_EXERCISE DETAILS_
Your output should be the line that contains "Where should I" and all lines after it in the records, retyped exactly through the last one.
%%
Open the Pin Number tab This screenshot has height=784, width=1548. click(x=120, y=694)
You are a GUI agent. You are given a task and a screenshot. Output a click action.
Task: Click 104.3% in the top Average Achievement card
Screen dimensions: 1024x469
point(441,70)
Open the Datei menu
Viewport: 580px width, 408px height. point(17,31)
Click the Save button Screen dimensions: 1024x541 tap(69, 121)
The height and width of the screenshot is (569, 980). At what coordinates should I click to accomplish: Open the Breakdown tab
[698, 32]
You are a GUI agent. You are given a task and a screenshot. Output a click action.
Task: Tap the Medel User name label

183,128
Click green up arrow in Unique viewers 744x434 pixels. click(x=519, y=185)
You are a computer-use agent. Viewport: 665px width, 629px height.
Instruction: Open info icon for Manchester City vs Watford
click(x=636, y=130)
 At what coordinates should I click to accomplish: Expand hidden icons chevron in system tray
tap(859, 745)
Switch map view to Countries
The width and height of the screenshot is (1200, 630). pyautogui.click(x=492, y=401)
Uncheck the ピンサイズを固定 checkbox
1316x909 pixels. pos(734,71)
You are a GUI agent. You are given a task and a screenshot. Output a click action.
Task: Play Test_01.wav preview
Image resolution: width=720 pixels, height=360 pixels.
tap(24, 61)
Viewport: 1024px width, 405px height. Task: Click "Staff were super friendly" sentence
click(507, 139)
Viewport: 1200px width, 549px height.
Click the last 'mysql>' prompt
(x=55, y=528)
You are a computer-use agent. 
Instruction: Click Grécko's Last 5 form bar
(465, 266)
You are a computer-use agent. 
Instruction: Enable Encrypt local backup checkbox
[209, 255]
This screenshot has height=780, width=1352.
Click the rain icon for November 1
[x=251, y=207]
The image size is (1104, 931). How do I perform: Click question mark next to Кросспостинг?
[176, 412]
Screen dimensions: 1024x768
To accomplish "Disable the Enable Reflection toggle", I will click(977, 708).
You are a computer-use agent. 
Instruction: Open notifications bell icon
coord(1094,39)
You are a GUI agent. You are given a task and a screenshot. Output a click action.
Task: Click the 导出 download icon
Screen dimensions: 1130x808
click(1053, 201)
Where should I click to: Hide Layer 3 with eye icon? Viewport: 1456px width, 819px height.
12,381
%%
_EXERCISE RESULT_
Where should I click to: Hide Layer 3 with eye icon? Viewport: 1456px width, 819px height.
12,381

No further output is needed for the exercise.